Data extracts:

Content starts

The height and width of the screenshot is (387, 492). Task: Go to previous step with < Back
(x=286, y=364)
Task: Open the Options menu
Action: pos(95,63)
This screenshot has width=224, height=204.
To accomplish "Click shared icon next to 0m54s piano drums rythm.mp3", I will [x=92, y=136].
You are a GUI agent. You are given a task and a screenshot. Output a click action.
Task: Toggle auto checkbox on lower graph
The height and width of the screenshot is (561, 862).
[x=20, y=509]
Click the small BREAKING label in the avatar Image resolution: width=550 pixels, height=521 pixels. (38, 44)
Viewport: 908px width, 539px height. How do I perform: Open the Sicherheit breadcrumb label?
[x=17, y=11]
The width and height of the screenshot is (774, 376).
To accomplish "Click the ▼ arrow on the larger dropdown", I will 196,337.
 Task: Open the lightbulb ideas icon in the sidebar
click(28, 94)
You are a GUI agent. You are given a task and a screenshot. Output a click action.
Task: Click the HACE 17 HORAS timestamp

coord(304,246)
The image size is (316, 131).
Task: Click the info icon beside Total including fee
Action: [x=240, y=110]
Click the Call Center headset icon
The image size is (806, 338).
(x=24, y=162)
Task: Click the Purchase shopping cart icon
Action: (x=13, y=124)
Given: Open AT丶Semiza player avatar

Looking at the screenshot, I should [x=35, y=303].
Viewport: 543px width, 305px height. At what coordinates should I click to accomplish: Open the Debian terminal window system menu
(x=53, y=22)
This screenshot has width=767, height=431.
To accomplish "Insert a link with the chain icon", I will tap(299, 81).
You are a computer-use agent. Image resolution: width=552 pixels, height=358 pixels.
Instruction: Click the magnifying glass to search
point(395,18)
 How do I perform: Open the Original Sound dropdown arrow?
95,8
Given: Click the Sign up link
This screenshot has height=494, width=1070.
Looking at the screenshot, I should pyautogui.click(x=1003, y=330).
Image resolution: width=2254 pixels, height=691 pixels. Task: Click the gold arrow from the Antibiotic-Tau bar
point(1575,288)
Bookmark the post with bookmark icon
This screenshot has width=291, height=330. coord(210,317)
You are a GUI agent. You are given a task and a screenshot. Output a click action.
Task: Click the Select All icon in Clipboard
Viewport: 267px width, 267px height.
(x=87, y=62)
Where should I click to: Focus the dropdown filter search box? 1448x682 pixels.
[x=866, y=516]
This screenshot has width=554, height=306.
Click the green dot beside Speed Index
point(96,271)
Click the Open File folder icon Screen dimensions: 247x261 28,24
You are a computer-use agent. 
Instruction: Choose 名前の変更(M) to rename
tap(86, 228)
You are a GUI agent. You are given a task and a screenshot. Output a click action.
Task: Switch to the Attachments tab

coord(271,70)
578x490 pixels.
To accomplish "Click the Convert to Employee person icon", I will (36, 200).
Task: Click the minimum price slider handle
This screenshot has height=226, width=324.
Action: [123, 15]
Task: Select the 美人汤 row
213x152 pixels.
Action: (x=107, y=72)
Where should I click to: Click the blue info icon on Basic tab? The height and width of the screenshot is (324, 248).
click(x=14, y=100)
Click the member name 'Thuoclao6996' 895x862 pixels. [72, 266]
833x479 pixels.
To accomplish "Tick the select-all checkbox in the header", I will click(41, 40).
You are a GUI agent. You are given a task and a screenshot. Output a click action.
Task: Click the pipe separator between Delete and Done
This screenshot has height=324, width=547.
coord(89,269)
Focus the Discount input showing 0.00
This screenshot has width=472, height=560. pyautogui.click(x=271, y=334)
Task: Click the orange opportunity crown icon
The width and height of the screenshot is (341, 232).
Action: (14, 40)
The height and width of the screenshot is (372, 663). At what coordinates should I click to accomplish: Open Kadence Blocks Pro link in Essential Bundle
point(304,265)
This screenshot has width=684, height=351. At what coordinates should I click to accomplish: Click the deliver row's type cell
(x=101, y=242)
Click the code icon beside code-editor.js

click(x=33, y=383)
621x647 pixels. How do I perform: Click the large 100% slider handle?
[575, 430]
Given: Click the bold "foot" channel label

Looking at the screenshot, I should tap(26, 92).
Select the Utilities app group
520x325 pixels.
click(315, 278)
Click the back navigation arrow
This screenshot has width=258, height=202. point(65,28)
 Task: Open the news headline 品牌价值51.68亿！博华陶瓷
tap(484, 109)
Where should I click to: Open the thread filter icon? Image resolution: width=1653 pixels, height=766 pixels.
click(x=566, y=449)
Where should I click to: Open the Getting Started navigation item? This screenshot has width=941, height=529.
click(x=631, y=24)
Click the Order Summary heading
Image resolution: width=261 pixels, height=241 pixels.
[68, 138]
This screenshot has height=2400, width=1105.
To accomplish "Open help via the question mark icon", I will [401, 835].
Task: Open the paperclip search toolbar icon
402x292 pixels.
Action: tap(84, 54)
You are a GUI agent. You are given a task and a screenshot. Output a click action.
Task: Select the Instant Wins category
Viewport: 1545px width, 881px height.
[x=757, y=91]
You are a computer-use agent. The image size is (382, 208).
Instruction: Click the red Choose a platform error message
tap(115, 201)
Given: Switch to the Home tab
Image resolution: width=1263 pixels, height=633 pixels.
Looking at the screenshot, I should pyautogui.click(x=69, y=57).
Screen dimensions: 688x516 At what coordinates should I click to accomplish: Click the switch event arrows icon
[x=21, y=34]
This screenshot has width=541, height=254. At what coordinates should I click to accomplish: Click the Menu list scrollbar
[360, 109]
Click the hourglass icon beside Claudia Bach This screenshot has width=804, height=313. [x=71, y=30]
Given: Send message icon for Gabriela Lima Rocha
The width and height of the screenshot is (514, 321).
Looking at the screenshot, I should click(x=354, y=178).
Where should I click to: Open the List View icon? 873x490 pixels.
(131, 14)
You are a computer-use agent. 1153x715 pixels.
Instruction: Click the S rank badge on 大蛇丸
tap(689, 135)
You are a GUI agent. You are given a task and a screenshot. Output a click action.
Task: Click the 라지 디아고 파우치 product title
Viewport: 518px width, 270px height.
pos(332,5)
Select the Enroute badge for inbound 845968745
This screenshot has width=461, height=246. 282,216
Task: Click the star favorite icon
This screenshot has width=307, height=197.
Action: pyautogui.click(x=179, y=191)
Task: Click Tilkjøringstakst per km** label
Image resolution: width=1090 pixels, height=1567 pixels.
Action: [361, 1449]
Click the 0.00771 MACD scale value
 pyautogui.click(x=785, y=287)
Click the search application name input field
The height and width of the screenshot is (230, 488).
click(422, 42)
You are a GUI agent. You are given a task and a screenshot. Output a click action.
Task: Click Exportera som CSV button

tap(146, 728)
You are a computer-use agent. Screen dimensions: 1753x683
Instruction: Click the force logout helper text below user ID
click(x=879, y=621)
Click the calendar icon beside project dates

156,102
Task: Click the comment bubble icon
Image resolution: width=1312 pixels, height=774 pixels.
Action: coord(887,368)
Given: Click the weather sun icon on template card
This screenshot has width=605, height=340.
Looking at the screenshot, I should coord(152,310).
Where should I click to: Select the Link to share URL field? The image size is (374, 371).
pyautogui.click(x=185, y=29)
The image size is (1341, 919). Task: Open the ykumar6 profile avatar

Content ends

Would you retype the lines above from the one with "The height and width of the screenshot is (561, 862)." down to the one with "You are a computer-use agent. Image", word for word, both ends included and no other lines?

Task answer:
The height and width of the screenshot is (561, 862).
[x=20, y=509]
Click the small BREAKING label in the avatar Image resolution: width=550 pixels, height=521 pixels. (38, 44)
Viewport: 908px width, 539px height. How do I perform: Open the Sicherheit breadcrumb label?
[x=17, y=11]
The width and height of the screenshot is (774, 376).
To accomplish "Click the ▼ arrow on the larger dropdown", I will 196,337.
 Task: Open the lightbulb ideas icon in the sidebar
click(28, 94)
You are a GUI agent. You are given a task and a screenshot. Output a click action.
Task: Click the HACE 17 HORAS timestamp

coord(304,246)
The image size is (316, 131).
Task: Click the info icon beside Total including fee
Action: [x=240, y=110]
Click the Call Center headset icon
The image size is (806, 338).
(x=24, y=162)
Task: Click the Purchase shopping cart icon
Action: (x=13, y=124)
Given: Open AT丶Semiza player avatar

Looking at the screenshot, I should [x=35, y=303].
Viewport: 543px width, 305px height. At what coordinates should I click to accomplish: Open the Debian terminal window system menu
(x=53, y=22)
This screenshot has width=767, height=431.
To accomplish "Insert a link with the chain icon", I will tap(299, 81).
You are a computer-use agent. Image resolution: width=552 pixels, height=358 pixels.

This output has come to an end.